A social studies teacher at Greenwich High — speaking anonymously — remembers the exact moment AI stopped being just a theocratic term for him: during COVID he received a paper from a weak, disengaged student that read nothing like the kid he knew. He ran it through an AI detector. It came back 100%. At the time, he says, he barely knew what AI was.

“That was very eye-opening to me,” the teacher said.

Even stating later that if he received that work from a stronger student he wouldn’t even think twice and grade the work as if it were theirs.

These days he runs a tighter classroom, he has shifted to timed, lockdown-browser assessments. However his philosophy differs because it is closer to acceptance than alarm. “It’s not going away,” he said. “You don’t pretend it’s not there anymore.” He actively encourages AI use on certain projects, calling it a resource no different from a calculator: “Like using a calculator for math — you’re a fool not to.”

His line isn’t about whether students touch the tool, it’s about what they submit. He mentions, “The line is someone submitting something that’s completely from AI and acting like it’s their own,”. Revealing how it accepts that, outside of locked-down exams, that line is impossible to enforce being the reason why he has made the shift. He also notes his skepticism of the detectors meant to catch it: he once tested three AI detectors on a paragraph he wrote from scratch and got readings ranging from 50% to 90% “AI-generated.”

He predicts that the upcoming change isn’t abstract, it’s structural. He has already stuck changes before many unprepared teachers have. Harder, tighter in-class assessments. Less out-of-class work. “Before AI, writing a five-page paper took hours and hours,” he said. “Now it just doesn’t make sense” to assign it the same way.

“I Think the Quality of Student Writing Has Declined”

If Mr. Hoyt represents engineered acceptance and the social studies teacher represents pragmatic change, Mr. Godwin, a ninth-grade English teacher, represents something closer to grief.

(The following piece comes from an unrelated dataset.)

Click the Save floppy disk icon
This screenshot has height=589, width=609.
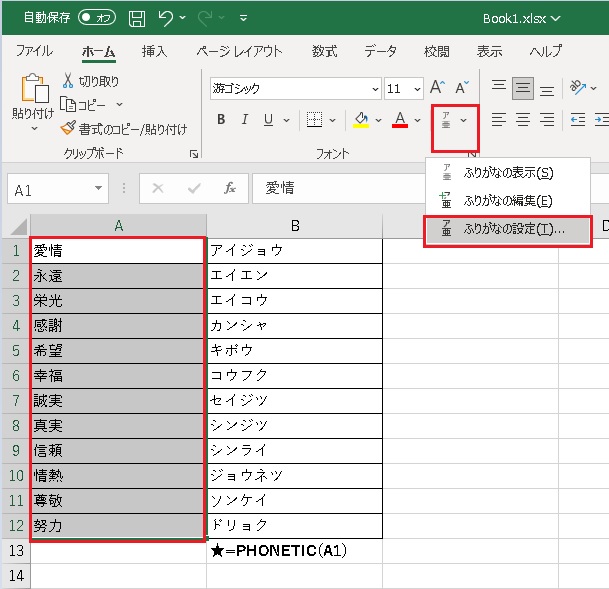137,18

His first reaction to ChatGPT, he said, was simple: “I think I was depressed — with how quickly it could produce writing.” Four years later, he notes he can track the damage in his gradebook. His freshman classes used to average a B+/A-. Now it’s closer to a C+/B-. He attributes the decline directly to a generation hiding behind AI, and argues the “writing experience” as a unique experience that kids are missing out on.

To further explain, his argument isn’t really about plagiarism — it’s about cognition. “The point of writing isn’t to produce words on a page,” he said. “The most important formative process of writing happens in the mind of the writer… you form a different kind of mind, you slow down your thinking, you order your thinking.” Compare that to a bot, he argues, and you don’t just lose a skill, you lose the capacity to “wrestle with complex language,”. Godwin then connects to something bigger than grades: he foresees a population vulnerable from large companies that “seek to manipulate them.”

This year, for the first time, he’s moved all assessed writing in his classroom to handwritten, in-class work. Students grumbled at first, he says, they then came around. He can’t always prove a paper was AI-written, “it’s hard to prove it with 100% certainty” — but he says he can usually tell, and he’d rather remove the doubt entirely, than play detective. “I hate that feeling of doubt,” he said. “Is this great piece of writing — should I praise it? Am I going to look silly praising a computer’s work instead of the student’s?”

Same Building

No one is arguing that AI is irrelevant, however the lines aren’t parallel. Hoyt’s outlook is for AI to become a Socratic tool. The social studies teacher is relying on assessment redesign, not technology bans, as the real fix. Godwin is betting that the only honest response is to remove the technology from the room entirely and go back to handwriting.

Greenwich High’s official policy treads carefully. The general line being that AI is only approved on monitored platforms, only with teacher permission, and never as a substitute for a student’s own thinking. But the truth is that if one walks the hallways from the science wing to the English department, that policy is being interpreted in a completely different way.